The records:
※

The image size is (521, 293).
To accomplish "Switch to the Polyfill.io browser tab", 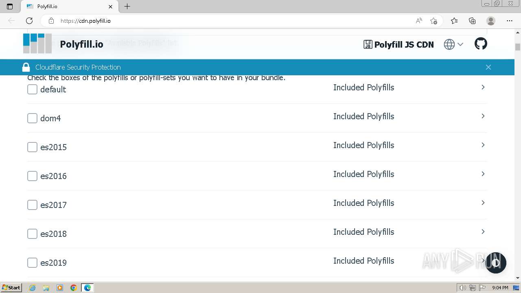I will tap(65, 7).
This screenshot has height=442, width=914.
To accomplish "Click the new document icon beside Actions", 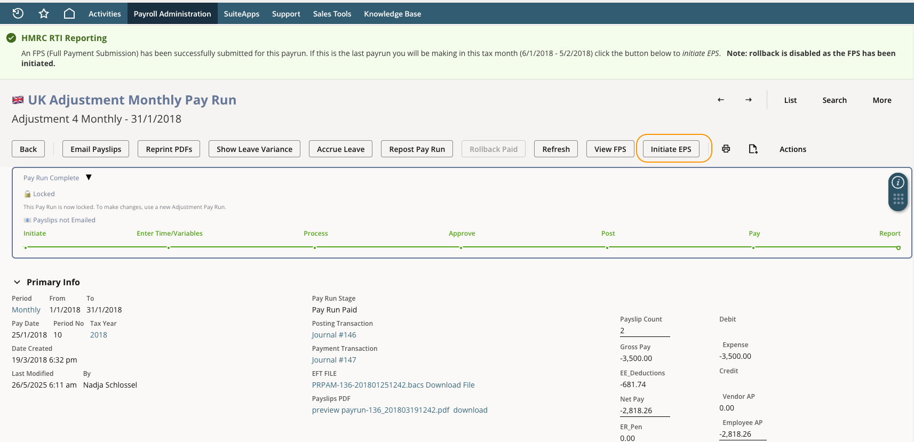I will click(x=753, y=149).
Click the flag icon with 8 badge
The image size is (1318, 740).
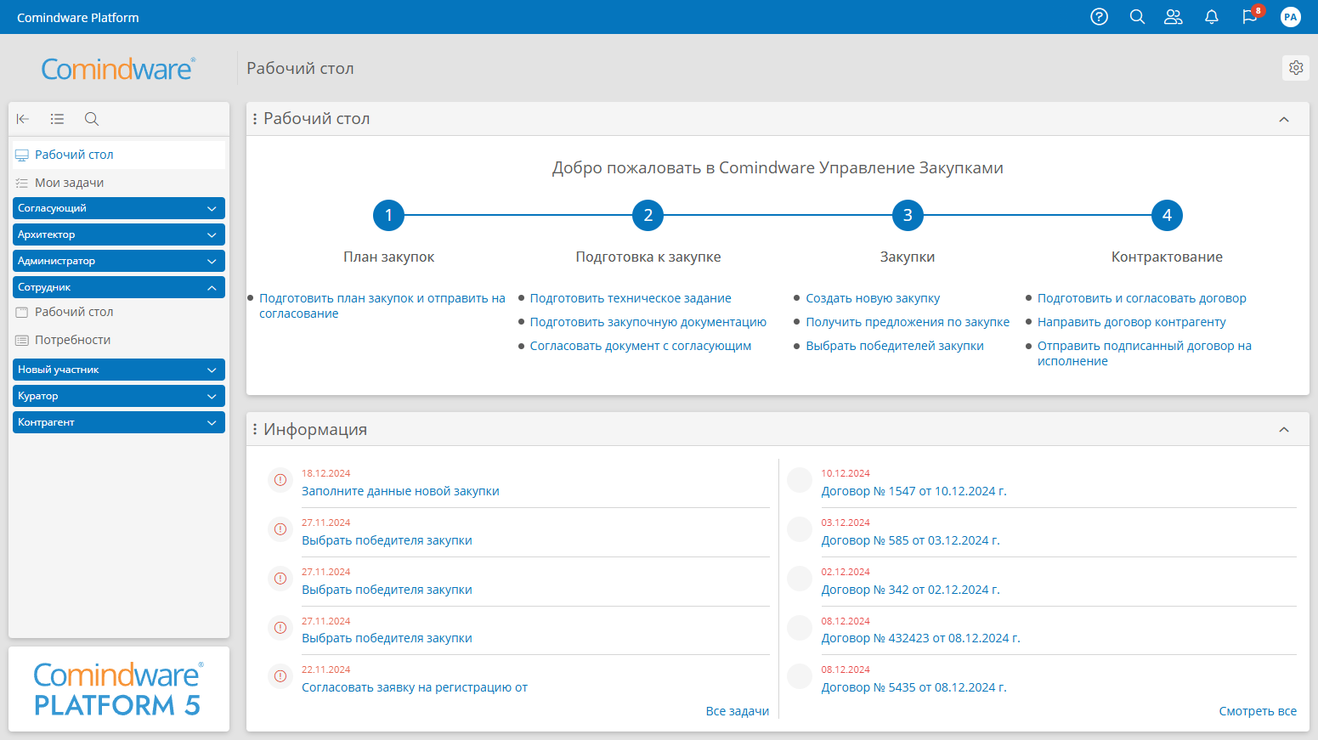click(x=1248, y=16)
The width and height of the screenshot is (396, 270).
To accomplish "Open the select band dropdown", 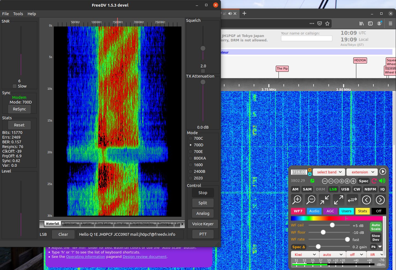I will point(329,172).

※

Which lines of the material above hold the string "screenshot"? Pull them out.

This screenshot has height=442, width=914.
The width and height of the screenshot is (396, 270).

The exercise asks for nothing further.